The Suburban Newspaper, August 6th, 2014
The Sûreté du Québec’s policy of issuing messages on Twitter to the general public in French only is “ludicrous,” says Côte St. Luc Councillor Glenn Nashen.
Nashen, who has also complained about the lack of English on the Montreal fire department’s website, displayed a Twitter conversation he had with the SQ on his blog.
In response to a French SQ general Twitter message about safety during the vacation period, Nashen asked if the SQ shouldn’t also be wishing English-speaking Quebecers a safe vacation as well.
The SQ responded, in English, that it wishes everyone a safe vacation.
“The account is in French only, but we respond in English to English tweets,” the SQ message adds, in English.
Nashen then asked if the SQ has an English-language Twitter account.
The SQ responded in English that the SQ only has a French-language Twitter account for now, “but thank you for the suggestion!”
Nashen was not satisfied.
“How ludicrous it is that the provincial police will not communicate with hundreds of thousands of English-speaking Quebecers plus hundreds of thousands more tourists and visitors unless they are asked a question in English?” the councillor wrote on his blog. “This nonsense has gone unchecked for far too long and it’s high time that the Liberal government correct the overzealous policies of its departments that are nothing short of mean-spirited, disrespectful and counter-productive in the dispensing of public safety and public service messages.
“The Sûreté du Québec / Quebec Police Force have a mandate to serve all who live in or visit Quebec,” he added. “They have an obligation to communicate with the people they serve, through various means, including social media. Yet, their policy on use of English on Twitter, as indicated above, shows a blatant disregard for all English-speaking Quebecers and English-speaking visitors. Public safety messages are broadcast in French only. To hell with English, they’ll only reply to specific questions in that other language.”
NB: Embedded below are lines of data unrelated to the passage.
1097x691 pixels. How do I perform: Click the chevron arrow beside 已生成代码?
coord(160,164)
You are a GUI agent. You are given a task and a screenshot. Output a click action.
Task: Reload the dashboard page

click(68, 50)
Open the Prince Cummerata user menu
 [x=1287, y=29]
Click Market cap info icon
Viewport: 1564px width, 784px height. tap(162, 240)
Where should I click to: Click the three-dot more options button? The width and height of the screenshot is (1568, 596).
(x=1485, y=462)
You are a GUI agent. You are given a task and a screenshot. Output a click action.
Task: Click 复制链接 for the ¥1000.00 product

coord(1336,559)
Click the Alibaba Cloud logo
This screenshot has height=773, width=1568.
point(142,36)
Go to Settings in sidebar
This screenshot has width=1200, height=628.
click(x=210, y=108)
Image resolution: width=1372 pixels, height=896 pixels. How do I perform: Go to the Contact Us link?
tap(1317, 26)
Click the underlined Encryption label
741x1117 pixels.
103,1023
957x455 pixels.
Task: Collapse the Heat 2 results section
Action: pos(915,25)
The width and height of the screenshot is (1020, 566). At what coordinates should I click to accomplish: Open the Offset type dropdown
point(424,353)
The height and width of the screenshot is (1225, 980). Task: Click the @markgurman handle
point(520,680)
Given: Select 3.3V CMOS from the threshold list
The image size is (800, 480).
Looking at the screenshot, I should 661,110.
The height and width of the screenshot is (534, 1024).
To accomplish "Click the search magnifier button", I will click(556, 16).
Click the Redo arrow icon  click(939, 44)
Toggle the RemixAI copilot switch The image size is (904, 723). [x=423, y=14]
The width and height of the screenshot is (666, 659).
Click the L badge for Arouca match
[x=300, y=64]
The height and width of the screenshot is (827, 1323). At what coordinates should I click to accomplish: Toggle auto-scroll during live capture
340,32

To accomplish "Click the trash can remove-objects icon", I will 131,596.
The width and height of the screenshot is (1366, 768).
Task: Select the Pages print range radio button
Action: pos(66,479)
Nashen also wrote that Premier Philippe Couillard “made it clear in the election campaign, barely four months ago, that English is not a disease and English-speaking Quebecers are not the enemy here. Our language does not diminish the French language at all. He said not a single Quebec parent doesn’t want their children to be bilingual. It’s time to prove he meant what he said and to loosen the stranglehold that Bill 101 has on every public agency, department and service under the Quebec government. Then, even the SQ could wish us all a happy and safe vacation.”
The Suburban contacted the SQ. An official told us that the Quebec government determines that the SQ’s Twitter messages are in French, “because French is the official language of Quebec.”
The official added that English will be tweeted in case of emergencies, in case of a life in danger and if an anglophone is involved.
“We will then do it in English, exceptionally,” the official said.